Yesterday afternoon I received an email from a good friend and member of the Rotary Club of Plainfield, Indiana. In a few weeks I get to attend a board meeting and present some thoughts about what a redo of plainfieldrotary.org might look like.
Except there won’t be much for me to present. There never is when I meet new clients. Instead I take what time I have and ask as many questions as I can, then I just sit and listen.
Here are some of the questions I’ve worked out based on their current site:
- Your District Rotary link is dead. Is the district no longer around?
- How and why are newsletters made? (Current ones are your standard PDF template derivatives, which may or may not produce much value for a wide audience).

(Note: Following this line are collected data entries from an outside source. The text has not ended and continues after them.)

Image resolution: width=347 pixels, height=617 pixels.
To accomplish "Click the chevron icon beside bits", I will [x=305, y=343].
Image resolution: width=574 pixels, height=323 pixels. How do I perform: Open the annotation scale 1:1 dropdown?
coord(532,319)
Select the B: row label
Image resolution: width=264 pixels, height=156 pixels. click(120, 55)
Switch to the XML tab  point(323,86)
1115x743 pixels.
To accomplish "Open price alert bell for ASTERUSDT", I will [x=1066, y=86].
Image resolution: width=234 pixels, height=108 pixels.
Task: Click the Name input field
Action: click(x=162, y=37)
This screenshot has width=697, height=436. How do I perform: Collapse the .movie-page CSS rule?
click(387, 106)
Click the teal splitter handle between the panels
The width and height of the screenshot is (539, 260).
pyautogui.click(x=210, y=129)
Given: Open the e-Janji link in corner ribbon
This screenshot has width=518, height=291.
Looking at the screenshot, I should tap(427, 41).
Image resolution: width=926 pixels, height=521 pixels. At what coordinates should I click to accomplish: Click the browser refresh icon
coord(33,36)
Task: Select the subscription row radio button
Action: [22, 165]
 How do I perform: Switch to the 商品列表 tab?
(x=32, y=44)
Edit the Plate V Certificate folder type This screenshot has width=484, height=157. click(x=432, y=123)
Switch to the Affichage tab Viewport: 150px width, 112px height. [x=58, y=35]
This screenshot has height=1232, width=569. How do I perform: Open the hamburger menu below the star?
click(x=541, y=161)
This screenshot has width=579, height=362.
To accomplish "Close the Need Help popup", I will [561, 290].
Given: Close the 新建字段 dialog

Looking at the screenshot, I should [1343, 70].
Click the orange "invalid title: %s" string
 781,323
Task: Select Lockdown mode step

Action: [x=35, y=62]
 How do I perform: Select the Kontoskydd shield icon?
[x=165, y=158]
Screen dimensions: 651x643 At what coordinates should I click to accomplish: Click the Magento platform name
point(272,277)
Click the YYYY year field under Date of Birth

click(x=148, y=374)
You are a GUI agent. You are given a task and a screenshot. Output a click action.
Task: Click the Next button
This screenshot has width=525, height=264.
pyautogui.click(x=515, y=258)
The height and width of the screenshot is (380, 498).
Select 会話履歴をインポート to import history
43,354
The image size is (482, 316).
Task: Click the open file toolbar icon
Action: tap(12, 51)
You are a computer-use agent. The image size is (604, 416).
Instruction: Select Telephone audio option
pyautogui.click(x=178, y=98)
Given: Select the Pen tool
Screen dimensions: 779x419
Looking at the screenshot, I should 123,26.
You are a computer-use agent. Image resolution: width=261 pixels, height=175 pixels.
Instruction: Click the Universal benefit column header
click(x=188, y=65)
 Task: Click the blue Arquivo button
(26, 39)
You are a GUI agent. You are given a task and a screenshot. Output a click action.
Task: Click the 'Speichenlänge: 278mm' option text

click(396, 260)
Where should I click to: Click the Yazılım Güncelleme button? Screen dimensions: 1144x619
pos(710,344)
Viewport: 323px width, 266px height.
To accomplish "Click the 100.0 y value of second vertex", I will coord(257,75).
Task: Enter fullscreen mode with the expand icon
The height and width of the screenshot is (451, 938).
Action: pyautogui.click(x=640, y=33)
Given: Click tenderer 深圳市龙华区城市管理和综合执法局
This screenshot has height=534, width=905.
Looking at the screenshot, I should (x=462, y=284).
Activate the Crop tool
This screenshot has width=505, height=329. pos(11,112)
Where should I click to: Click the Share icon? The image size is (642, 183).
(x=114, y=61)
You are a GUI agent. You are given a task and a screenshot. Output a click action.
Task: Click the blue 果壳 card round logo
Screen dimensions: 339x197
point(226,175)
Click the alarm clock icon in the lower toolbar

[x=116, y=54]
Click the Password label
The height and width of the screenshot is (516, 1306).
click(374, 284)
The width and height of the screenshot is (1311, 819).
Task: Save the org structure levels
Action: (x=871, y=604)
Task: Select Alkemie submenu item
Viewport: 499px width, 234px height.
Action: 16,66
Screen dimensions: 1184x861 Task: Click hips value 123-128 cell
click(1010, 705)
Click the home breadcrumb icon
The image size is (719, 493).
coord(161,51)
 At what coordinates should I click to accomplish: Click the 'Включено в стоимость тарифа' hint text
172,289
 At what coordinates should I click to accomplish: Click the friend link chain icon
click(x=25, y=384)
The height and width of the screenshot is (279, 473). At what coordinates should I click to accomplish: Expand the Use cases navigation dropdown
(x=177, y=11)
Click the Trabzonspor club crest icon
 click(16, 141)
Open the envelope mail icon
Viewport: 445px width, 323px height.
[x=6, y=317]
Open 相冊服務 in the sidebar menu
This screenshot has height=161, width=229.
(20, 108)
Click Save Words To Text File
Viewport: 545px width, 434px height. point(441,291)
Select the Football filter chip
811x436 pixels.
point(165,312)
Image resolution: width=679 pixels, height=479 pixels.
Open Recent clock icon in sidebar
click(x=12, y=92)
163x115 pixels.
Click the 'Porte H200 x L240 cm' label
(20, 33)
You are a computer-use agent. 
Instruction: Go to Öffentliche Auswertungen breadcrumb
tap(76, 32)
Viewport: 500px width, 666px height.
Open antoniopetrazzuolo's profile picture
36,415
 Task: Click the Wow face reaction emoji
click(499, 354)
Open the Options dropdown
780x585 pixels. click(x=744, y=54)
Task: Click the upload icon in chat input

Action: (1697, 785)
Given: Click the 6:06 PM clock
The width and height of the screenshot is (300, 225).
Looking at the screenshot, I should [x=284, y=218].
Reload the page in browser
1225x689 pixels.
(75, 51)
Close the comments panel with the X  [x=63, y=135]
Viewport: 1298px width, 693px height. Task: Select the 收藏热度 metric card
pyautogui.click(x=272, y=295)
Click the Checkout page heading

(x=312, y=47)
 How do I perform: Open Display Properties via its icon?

- How do people join? Why is it always a long homework assignment, or a vague “contact us”?
- Why do you meet a senior center? Is it because of the location? The audience? Because it’s free?
- Why do you meet in the middle of the day?
- Why not give scholarships to active members?
- What, if any, are the financial commitments?
- Is this religiously affiliated?
- Who in this room uses Facebook?
These may sound like some oddball questions, but I’m kinda playing hardball. I don’t know how, but I feel like every time I meet a potential new client or group I have to walk a line between being impressed or excited and looking like a harassing chump sent to make you feel bad about yourself.
I’ve skated on the sides of Rotary for a long time. My hometown of Salem had a club, along with the Lions and Masons. I thought about joining then, and then in college, and then went to a meeting at the Indianapolis chapter Downtown one day for lunch. Every time I researched it a little I came to the same conclusion: this is a group of older men and women who are looking for something to do, or, have some money to spend.
And that’s not a bad thing. The one notable exception is the Downtown Indy chapter has a large membership of office professionals, but the dues were so large it drove me away.
These clubs are all somewhat interchangeable in the minds of the public, and they all face the same problem. I know what the priority will be at the table when I meet with them in December: we have no money, and we need new, young, members.
This is what I was asked to figure out when I was approached by the Wanamaker Lion’s Club, the Salem Rotary, and now the Plainfield Rotary (I imagine).
Perhaps it’s a little youth-worship and a bit of worry at the dwindling number of butts in chairs at meetings that drive that. But it’s not hard to see why service groups are struggling:
- They meet in the middle of the day
- They meet at locations where people are expected to come to them, which works only if you’re a floor-stomping good time
- The dues are almost cost-prohibitive for anyone who has student loans, a car, or a kid
- Some groups, like Kiwanis, are more religiously-affiliated. Estimates put 1/3 of millennials as “non religious, atheist, or agnostic”. I suspect that number is really closer to 40-50%.
- There are four Rotary groups in Hendricks County alone, and they may not coordinate much or at all. (Maybe they do, I’ll have to find out.)
- The events scheduled for fun are usually things like golf outings, which probably strike most young people like they do me — expensive, slow, and maybe a little racist and sexist given the history of country clubs.
- You usually need an invite from someone already in the club to get in.
I’m not convinced that what these service groups need is a infusion of “young blood” or even more members. I’m not sure I have an answer to that yet. But as time goes on and if we move forward, I suspect I’ll have to give a lot more thought to that.